Before reading fellow AiPT columnist David Brooke’s reviews of the previous issues of Oz, I never had any inclination to read a Zenescope book. But curiosity got the best of me, and Dave helped catch me up on the miniseries before I read this latest issue. But the question still remains: is it good?
Oz #4 (Zenescope Entertainment)
Before we start the discussion of the issue proper, take a look at this cover, courtesy of artist Mike Capprotti:
Hey, kids… BOOBS!
That’s the image on the cover that I received, “Cover B.” A ridiculous image, yes, but at least it’s not as bad as Cover D by Paolo Pantalena:
Now why on Earth aren’t more women reading comics?
To be fair, Zenescope does offer covers that aren’t all about T&A, like Cover E by Ale Garza:
I’ve always wanted the Tin Man to go straight-up Terminator.
But still, the vast majority of the covers that I’ve seen from Zenescope in general look like this issue’s Cover A by Ken Lashley:
Why do so many comic book heroines look like they’ve been trained to fight by the same stripper?
I’m bringing up all these covers to make a point. We’ve all been taught not to “judge a book by its cover,” and from a storytelling standpoint, that tends to be true. I’ve read plenty of great books with terrible covers, and vice versa.
But from a marketing standpoint, it’s a bit more complicated. Publishers choose to print covers that they believe will best appeal to the target audience. Sure, there’s always the hope that they can gain new readers outside of the target demographics, but it would be foolish to adorn Oz #4 with a cover of, say, Scarecrow sitting contemplatively on a stump in a quiet forest. Comic book covers in particular rarely give any sort of preview for readers in terms of plot details, but they set a tone and speak to potential consumers.
And what most of these covers say is: “If you like watching hyper-sexualized female icons of folklore and the public domain fighting monsters in bloody retellings of classic fairy tales, you will love this comic.”
I’m not even trying to be facetious. Some people like this sort of thing, and I don’t mean to judge those that do. There’s clearly an audience for these kinds of comics, but it’s an audience that I am not part of. That makes this a very difficult comic for me to review. It’s like I’m judging a cheese competition, despite knowing how much I hate cheese.
In all fairness, once you stop looking at the cover and read the story inside Oz #4 is relatively tame, compared both to the covers and to the previous issues. Written by Zenescope President and CCO Joe Brusha (who co-created with Zenescope Eic Ralph Tedesco the Grimm Fairy Tales line of which Oz is a part), this issue of Oz seems to focus mainly on the ersatz Cowardly Lion and his info dump of a “tragic” back story. As a result, pencillers Rolando Di Sessa and Miguel Mendonca don’t have as many excuses to draw witches in suggestive poses, or Dorothy’s clothes (which she clearly bought just to piss off Auntie Em) coming closer, ever closer, to falling off, although the artists certainly take the opportunities when they can.
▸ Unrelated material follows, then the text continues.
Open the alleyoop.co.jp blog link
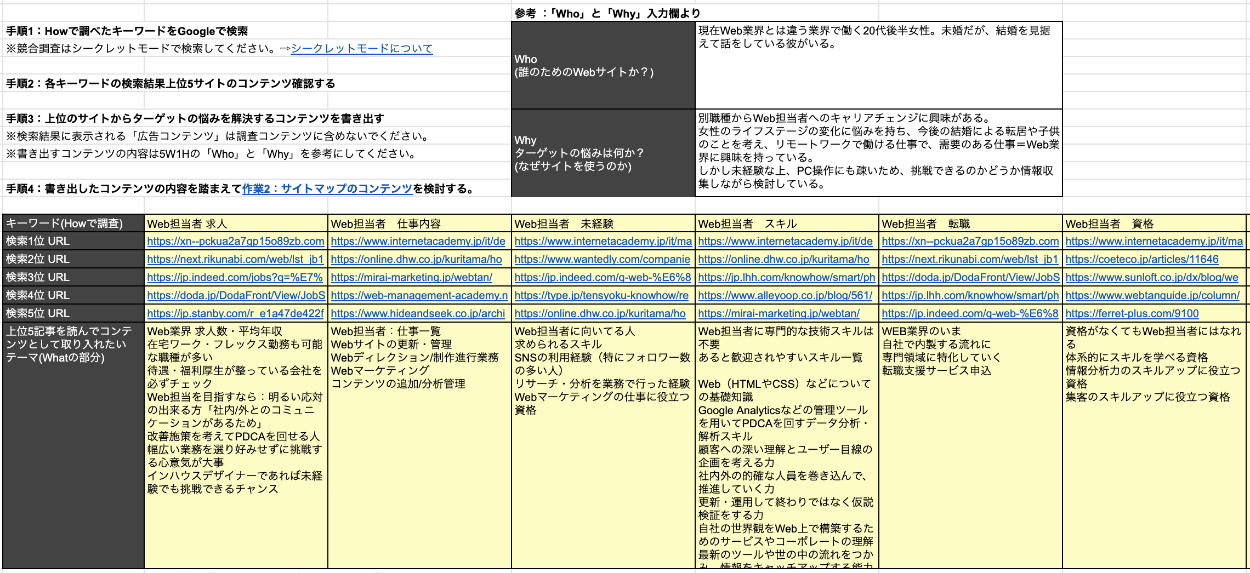 [785, 295]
The biggest problem with this comic is not that it’s too sexy or too violent, but that it’s too bland. I didn’t remotely care about any of the characters or what would happen to them (except maybe the Tin Man, because if there’s one thing that Frank L. Baum’s original Oz stories lack, it’s a Terminator).
Joe Brusha’s writing is riddled with clichés, both in terms of plot and dialogue. The pencils by Di Sessa and Mendonca are functional at best, though at worse their faces fail to convey proper emotions, and juvenile depictions of women aside, they have a flawed sense of emotion and body language. Inker Glauber Matos goes a bit overboard with the shadows, but that’s probably not his fault, given what Zenescope seems to think constitutes a “dark” and “mature” story. Colorist Grosieta doesn’t have much to work with either, in that regard. Jim Campbell actually seems like a pretty decent letterer — he has some interesting tricks up his sleeve, yet he uses them sparingly enough that it doesn’t disrupt the little flow the story has—but until he gets better assignments, it’s doubtful that he’ll get any recognition for it.
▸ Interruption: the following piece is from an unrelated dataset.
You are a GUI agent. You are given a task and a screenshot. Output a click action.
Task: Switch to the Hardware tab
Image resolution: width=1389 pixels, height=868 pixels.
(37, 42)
If you’re a part of what seems to be the target audience for Zenescope comics, it’s hard to imagine that Oz #4 will give you what you’re looking for. If you’re just hoping for a compelling story with believable characters, you’ll be even more disappointed.
- Doesn’t rely as much on mindless sex and violence as you may expect.
- Badass Robot Tin Man could make a sweet action figure.
- If you’re looking for a comic that’s as raunchy as its cover, you won’t find it here.
- Mediocre-at-best artwork.
- Plot and dialogue is strictly by the numbers.
Is It Good?
Not by my standards. And probably not by yours, either.